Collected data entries
<<<<

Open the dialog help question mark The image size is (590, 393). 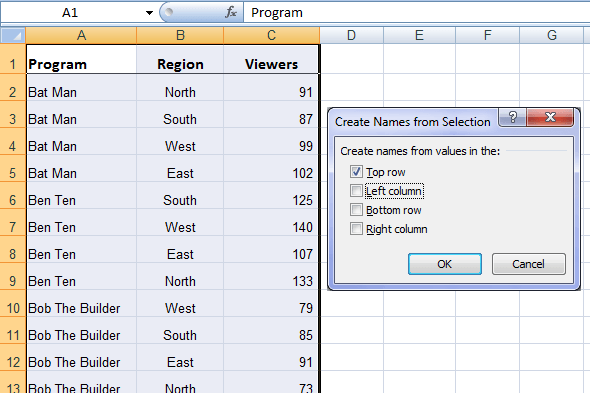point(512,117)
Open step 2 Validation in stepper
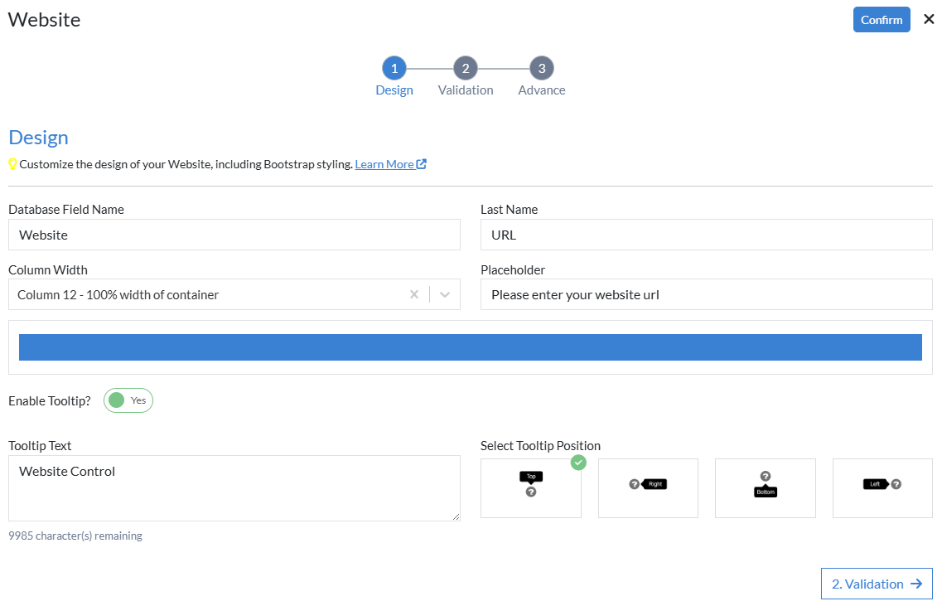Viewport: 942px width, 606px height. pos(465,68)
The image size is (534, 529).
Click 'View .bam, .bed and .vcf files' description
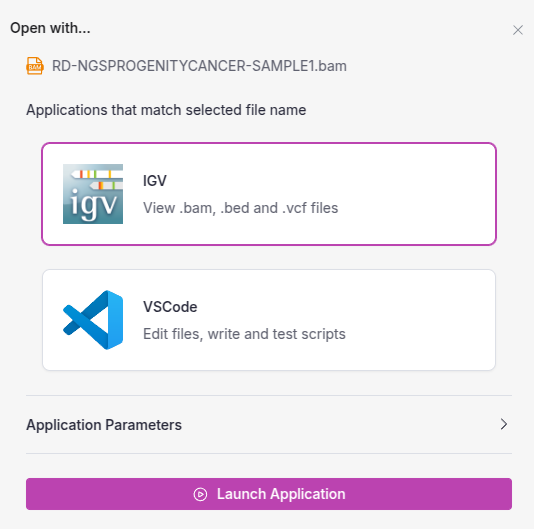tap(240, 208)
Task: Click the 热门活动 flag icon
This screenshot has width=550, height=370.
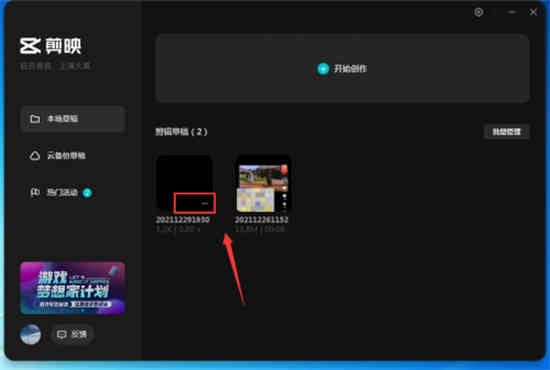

>>>>

Exercise directions
What is needed is a word-for-word copy of the lines from the one containing "Task: Click the 热门活动 flag icon" through the final line of the records above, both included, with the pictures left out.

Solution for this task
Task: Click the 热门活动 flag icon
This screenshot has width=550, height=370.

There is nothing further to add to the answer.